The recent surge in investment scams leveraging social media malvertising, company-branded posts, and AI-powered video testimonials is a significant concern for cybersecurity professionals. These scams, such as the one tracked by ESET under the name Nomani, have grown exponentially, with over 335% increase between the first and second halves of 2024. The primary goal of these fraudsters is to lead victims to phishing websites and forms that harvest their personal information, ultimately leading to financial and data loss.

Key points include:

• Social Engineering Techniques: The use of social engineering techniques to build trust with victims is a critical aspect of these scams. Fraudsters often outmaneuver even the authorization mechanisms and verification phone calls used by banks to prevent fraud.

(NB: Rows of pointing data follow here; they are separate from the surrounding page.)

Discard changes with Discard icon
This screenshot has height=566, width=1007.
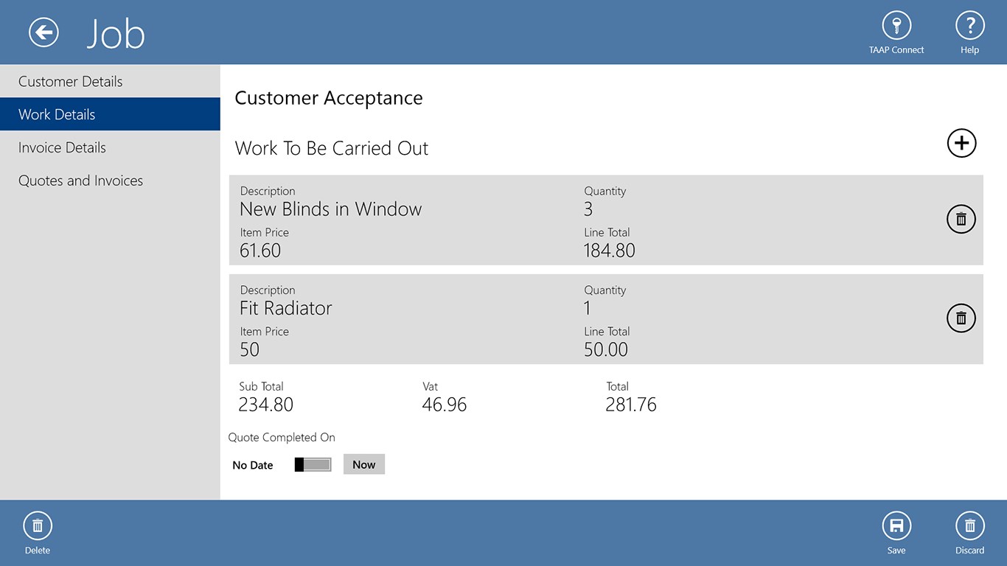[969, 526]
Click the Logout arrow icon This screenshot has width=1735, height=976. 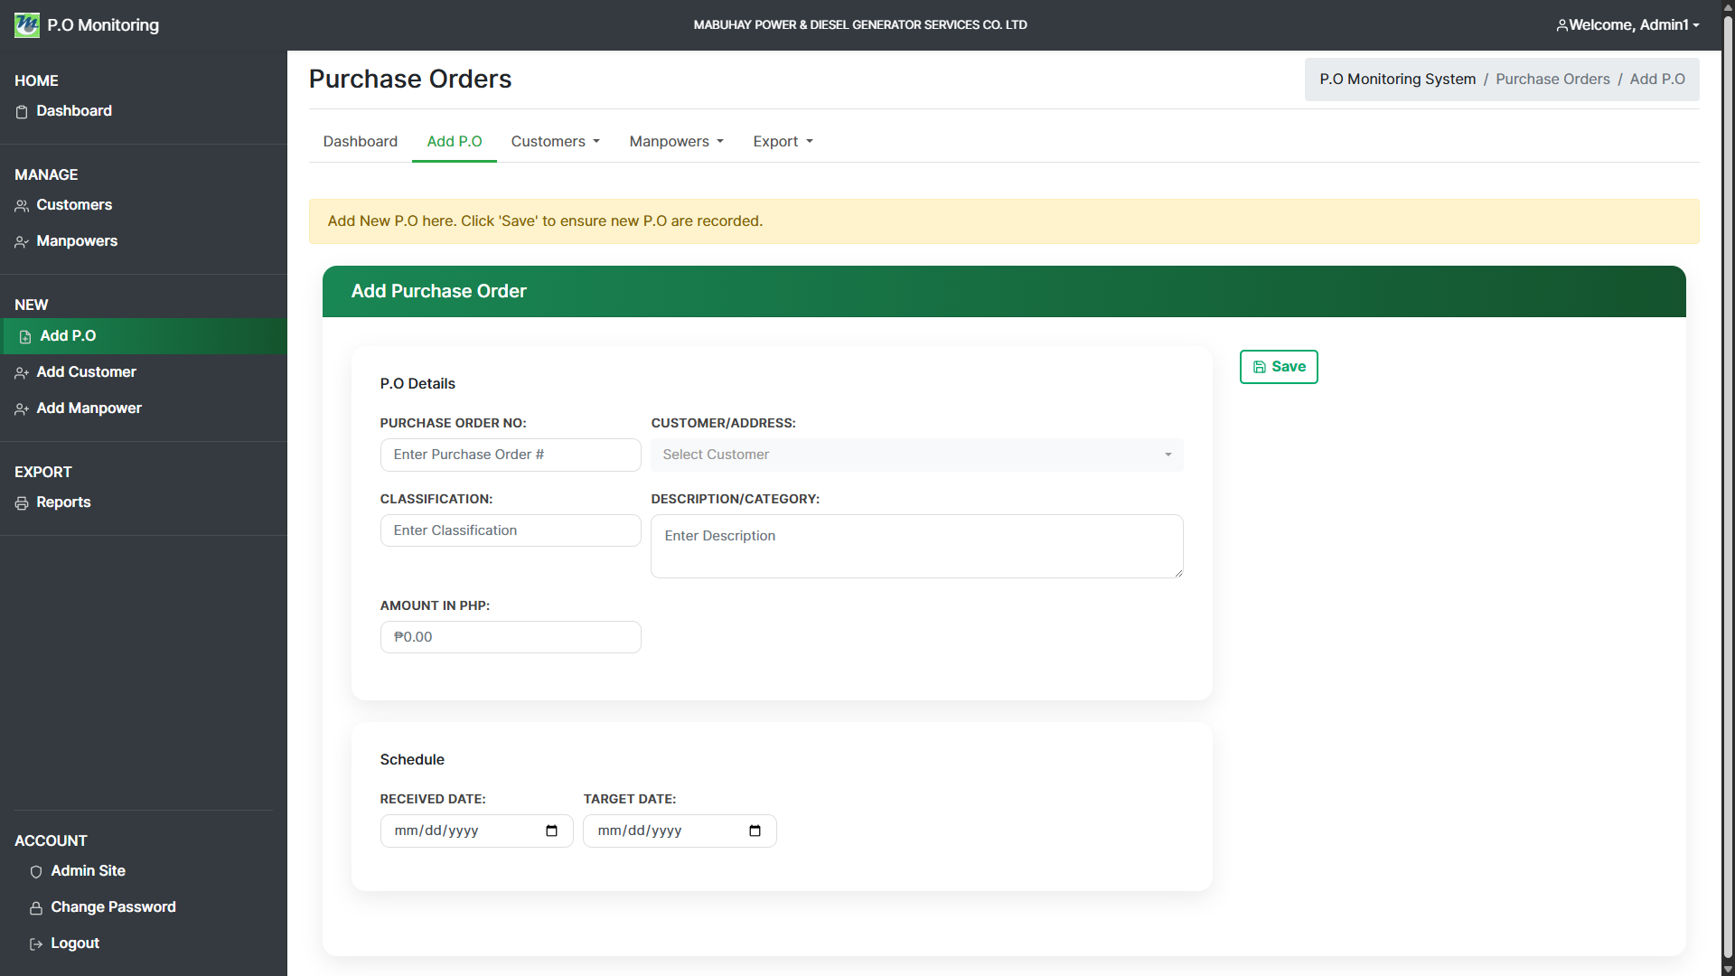[36, 944]
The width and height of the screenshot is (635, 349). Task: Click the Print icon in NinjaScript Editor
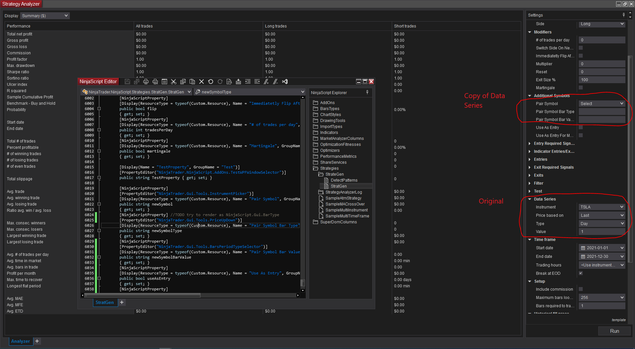pyautogui.click(x=146, y=82)
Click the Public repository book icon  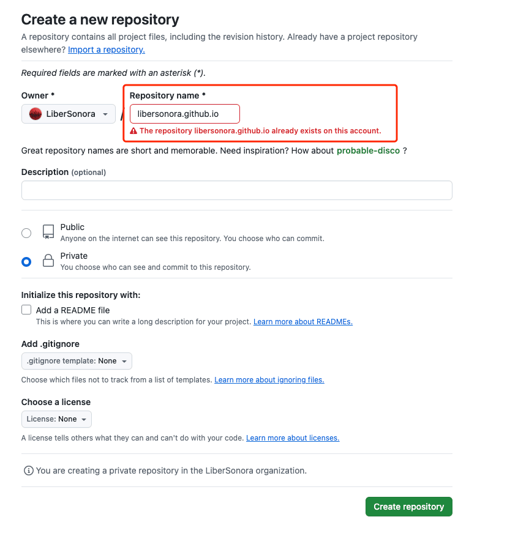(48, 232)
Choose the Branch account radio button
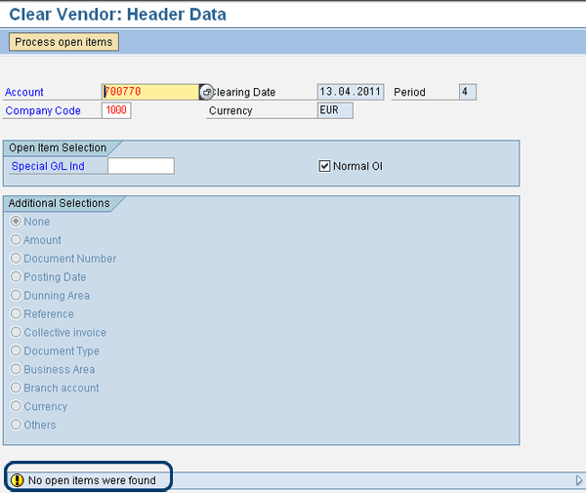 16,389
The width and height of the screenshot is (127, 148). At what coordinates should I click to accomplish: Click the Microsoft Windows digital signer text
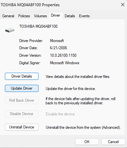point(65,63)
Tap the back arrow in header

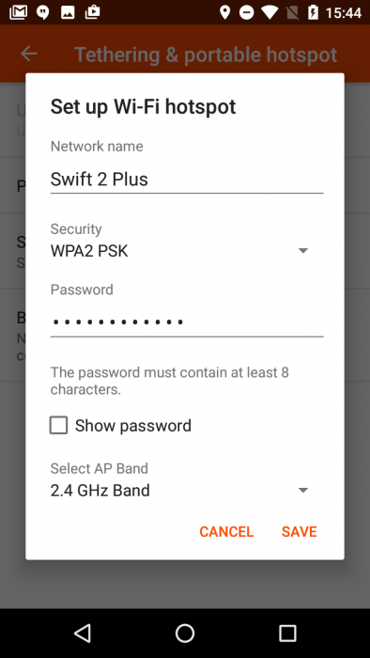point(29,54)
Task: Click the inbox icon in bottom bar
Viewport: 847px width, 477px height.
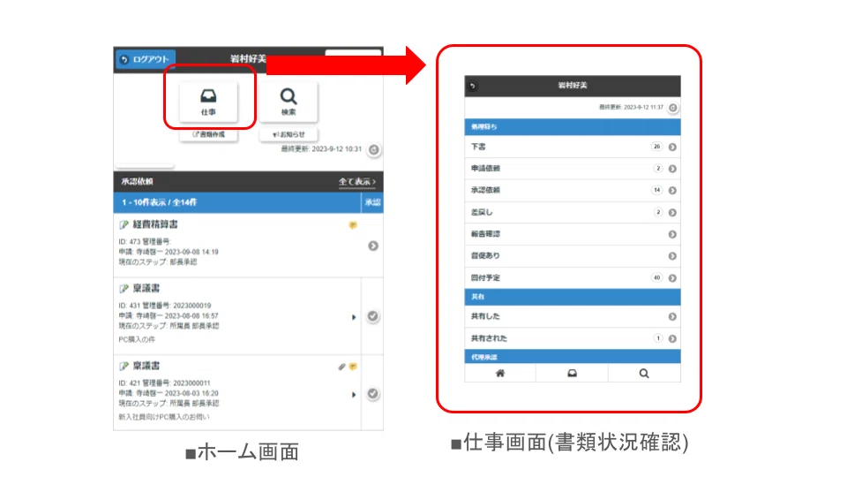Action: [572, 373]
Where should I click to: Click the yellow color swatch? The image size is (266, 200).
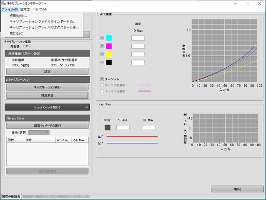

• AI-Powered Video Testimonials: The incorporation of AI to create video testimonials featuring famous personalities adds a layer of credibility to the scams, making them more convincing to potential victims.

• Phishing Infrastructure: The creation and abuse of Meta accounts and ads, building phishing infrastructure, and running call centers are managed by different groups, indicating a highly organized operation.

• Targeted Victims: The scams often target individuals who have previously been scammed, using lures about Europol and INTERPOL to offer refunds for stolen funds, thereby exploiting their desperation.

Combating Cyber-Related Investment Scams

To combat these sophisticated scams, companies can implement several measures, including partnering with brand protection companies like Bolster. Here’s how companies can protect themselves and their customers:

1. Advanced Detection Systems: Employ advanced detection systems to identify and respond to phishing attempts and fraudulent activities. Continuous monitoring and regular security assessments are crucial.
2. Employee Training and Awareness: Conduct regular training sessions to educate employees about the latest phishing techniques and social engineering tactics. Awareness programs can help employees recognize and report suspicious activities.
3. Incident Response Plan: Develop and maintain a comprehensive incident response plan that includes steps for identifying, assessing, and mitigating the impact of phishing and fraud incidents.
4. Brand Protection Services: Utilize brand protection services like Bolster, which proactively search the internet for fraudulent content and can take down URLs, websites, apps in app stores, Telegram channels, and fake social media pages. Bolster's platform can identify instances of scams across various digital platforms and send takedown requests to relevant platforms.

Role of Brand Protection Companies

Brand protection companies like Bolster play a vital role in combating these scams by:

• Proactive Monitoring: Continuously monitoring the internet for fraudulent content and identifying potential threats.

• Takedown Requests: Sending takedown requests to platforms hosting fraudulent content, including social media sites, app stores, and website hosts.

• Communication and Coordination: Working closely with companies to fine-tune search parameters and ensure effective monitoring and protection against new threats.

• Incident Response Support: Providing support during incidents by helping to assess the depth of data compromised and taking swift action to mitigate the impact.